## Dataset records
___

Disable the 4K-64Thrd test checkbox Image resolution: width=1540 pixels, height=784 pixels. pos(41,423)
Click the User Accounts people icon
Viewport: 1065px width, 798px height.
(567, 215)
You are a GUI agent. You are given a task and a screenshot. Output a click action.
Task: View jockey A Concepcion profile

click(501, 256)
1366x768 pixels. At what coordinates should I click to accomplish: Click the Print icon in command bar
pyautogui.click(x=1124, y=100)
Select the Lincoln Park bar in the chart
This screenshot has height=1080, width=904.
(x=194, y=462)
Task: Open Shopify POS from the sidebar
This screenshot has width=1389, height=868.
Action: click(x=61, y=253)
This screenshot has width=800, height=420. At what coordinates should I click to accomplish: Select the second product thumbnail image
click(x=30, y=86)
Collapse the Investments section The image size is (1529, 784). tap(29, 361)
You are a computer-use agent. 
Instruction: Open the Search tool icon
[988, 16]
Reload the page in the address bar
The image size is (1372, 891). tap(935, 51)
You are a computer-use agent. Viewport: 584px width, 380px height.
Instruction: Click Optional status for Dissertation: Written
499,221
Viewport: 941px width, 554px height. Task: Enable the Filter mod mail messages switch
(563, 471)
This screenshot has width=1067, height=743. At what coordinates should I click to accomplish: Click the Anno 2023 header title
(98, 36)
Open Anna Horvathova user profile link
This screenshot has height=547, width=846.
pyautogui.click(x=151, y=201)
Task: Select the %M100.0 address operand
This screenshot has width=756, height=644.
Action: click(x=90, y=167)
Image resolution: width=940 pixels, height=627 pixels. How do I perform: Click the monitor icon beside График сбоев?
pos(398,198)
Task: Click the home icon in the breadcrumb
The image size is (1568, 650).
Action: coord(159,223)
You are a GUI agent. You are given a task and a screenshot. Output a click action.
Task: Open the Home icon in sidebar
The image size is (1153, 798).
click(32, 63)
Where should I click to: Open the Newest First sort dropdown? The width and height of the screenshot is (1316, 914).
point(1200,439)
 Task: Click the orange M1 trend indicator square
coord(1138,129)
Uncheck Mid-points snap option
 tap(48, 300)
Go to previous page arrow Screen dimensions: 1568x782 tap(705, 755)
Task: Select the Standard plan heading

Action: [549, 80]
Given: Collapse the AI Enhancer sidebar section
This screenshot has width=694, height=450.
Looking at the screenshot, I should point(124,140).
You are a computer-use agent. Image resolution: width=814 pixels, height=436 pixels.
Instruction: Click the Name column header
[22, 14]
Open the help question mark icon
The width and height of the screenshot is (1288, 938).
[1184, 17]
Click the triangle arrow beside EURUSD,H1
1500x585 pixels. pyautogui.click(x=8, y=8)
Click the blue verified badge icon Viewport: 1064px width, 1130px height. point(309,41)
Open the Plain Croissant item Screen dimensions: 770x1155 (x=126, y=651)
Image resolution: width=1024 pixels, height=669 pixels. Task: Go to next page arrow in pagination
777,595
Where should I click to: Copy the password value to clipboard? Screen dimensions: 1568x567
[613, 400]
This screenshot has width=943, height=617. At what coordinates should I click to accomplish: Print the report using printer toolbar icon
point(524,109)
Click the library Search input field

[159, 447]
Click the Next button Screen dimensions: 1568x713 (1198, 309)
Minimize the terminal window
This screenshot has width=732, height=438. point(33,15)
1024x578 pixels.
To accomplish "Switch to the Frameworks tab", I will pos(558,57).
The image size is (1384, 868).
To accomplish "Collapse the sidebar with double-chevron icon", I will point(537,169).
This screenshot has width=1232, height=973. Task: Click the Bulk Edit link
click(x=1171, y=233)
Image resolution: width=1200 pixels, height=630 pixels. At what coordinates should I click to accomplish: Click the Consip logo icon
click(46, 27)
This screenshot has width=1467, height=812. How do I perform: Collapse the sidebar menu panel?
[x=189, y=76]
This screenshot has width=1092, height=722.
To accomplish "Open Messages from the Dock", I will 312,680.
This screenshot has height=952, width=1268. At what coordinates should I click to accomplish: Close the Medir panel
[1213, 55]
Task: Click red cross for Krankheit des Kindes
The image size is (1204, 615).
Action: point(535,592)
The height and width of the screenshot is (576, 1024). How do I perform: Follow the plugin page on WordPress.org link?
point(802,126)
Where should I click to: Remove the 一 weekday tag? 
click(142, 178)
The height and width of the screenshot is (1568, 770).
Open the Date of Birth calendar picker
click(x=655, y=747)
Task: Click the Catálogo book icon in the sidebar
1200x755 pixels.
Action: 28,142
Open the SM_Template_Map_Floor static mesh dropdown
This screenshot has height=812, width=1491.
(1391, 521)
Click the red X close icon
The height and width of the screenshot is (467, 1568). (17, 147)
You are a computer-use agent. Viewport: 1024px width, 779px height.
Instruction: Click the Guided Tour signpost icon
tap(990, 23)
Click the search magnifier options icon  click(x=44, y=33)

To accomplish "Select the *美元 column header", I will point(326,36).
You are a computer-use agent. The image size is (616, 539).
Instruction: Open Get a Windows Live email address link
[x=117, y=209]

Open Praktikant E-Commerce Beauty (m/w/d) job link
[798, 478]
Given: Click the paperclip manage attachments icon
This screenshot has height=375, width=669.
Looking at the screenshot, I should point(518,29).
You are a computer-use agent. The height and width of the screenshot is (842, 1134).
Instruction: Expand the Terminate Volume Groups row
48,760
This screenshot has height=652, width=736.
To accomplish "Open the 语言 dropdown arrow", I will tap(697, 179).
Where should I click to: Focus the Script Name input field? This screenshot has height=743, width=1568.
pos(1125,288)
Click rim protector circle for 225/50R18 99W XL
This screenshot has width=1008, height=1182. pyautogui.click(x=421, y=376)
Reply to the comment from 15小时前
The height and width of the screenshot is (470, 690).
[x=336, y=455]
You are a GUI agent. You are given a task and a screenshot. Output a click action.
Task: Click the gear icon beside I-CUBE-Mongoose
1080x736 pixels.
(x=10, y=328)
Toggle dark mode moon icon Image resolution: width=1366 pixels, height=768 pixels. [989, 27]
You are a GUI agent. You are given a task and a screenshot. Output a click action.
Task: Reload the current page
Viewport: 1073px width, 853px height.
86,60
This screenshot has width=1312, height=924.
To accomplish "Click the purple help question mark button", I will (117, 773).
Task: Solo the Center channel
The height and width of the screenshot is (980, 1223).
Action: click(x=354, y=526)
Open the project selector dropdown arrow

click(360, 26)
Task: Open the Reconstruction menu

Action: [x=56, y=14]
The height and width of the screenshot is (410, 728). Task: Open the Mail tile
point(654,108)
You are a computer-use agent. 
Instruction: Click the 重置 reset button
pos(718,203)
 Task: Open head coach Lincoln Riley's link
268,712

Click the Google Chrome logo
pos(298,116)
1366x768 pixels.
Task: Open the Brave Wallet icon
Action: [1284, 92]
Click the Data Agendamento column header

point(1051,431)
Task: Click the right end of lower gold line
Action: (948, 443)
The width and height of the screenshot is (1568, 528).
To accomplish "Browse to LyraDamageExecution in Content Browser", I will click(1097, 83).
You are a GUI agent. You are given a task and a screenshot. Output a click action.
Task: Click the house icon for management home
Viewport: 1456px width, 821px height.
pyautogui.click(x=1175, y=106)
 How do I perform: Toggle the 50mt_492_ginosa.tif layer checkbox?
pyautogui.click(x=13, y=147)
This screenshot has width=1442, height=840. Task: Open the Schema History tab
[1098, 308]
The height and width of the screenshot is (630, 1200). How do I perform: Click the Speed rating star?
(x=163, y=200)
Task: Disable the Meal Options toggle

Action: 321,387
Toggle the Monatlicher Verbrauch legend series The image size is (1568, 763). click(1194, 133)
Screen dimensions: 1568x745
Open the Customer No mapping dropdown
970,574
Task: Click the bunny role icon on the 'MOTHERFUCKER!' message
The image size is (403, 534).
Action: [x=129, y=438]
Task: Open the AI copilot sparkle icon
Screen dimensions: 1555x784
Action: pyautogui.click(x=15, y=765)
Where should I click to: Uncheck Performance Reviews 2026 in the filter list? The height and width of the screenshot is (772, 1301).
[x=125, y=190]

___

## Instruction
Arrange everything from the line containing "Task: Open the Reconstruction menu" down to the end of the material as a numbered list, leaving out any blank lines.

## Task result
1. Task: Open the Reconstruction menu
2. Action: [x=56, y=14]
3. The height and width of the screenshot is (410, 728). Task: Open the Mail tile
4. point(654,108)
5. You are a computer-use agent. 
6. Instruction: Click the 重置 reset button
7. pos(718,203)
8.  Task: Open head coach Lincoln Riley's link
9. 268,712
10. Click the Google Chrome logo
11. pos(298,116)
12. 1366x768 pixels.
13. Task: Open the Brave Wallet icon
14. Action: [1284, 92]
15. Click the Data Agendamento column header
16. point(1051,431)
17. Task: Click the right end of lower gold line
18. Action: (948, 443)
19. The width and height of the screenshot is (1568, 528).
20. To accomplish "Browse to LyraDamageExecution in Content Browser", I will click(1097, 83).
21. You are a GUI agent. You are given a task and a screenshot. Output a click action.
22. Task: Click the house icon for management home
23. Viewport: 1456px width, 821px height.
24. pyautogui.click(x=1175, y=106)
25.  How do I perform: Toggle the 50mt_492_ginosa.tif layer checkbox?
26. pyautogui.click(x=13, y=147)
27. This screenshot has width=1442, height=840. Task: Open the Schema History tab
28. [1098, 308]
29. The height and width of the screenshot is (630, 1200). How do I perform: Click the Speed rating star?
30. (x=163, y=200)
31. Task: Disable the Meal Options toggle
32. Action: 321,387
33. Toggle the Monatlicher Verbrauch legend series The image size is (1568, 763). click(1194, 133)
34. Screen dimensions: 1568x745
35. Open the Customer No mapping dropdown
36. 970,574
37. Task: Click the bunny role icon on the 'MOTHERFUCKER!' message
38. The image size is (403, 534).
39. Action: [x=129, y=438]
40. Task: Open the AI copilot sparkle icon
41. Screen dimensions: 1555x784
42. Action: pyautogui.click(x=15, y=765)
43. Where should I click to: Uncheck Performance Reviews 2026 in the filter list? The height and width of the screenshot is (772, 1301).
44. [x=125, y=190]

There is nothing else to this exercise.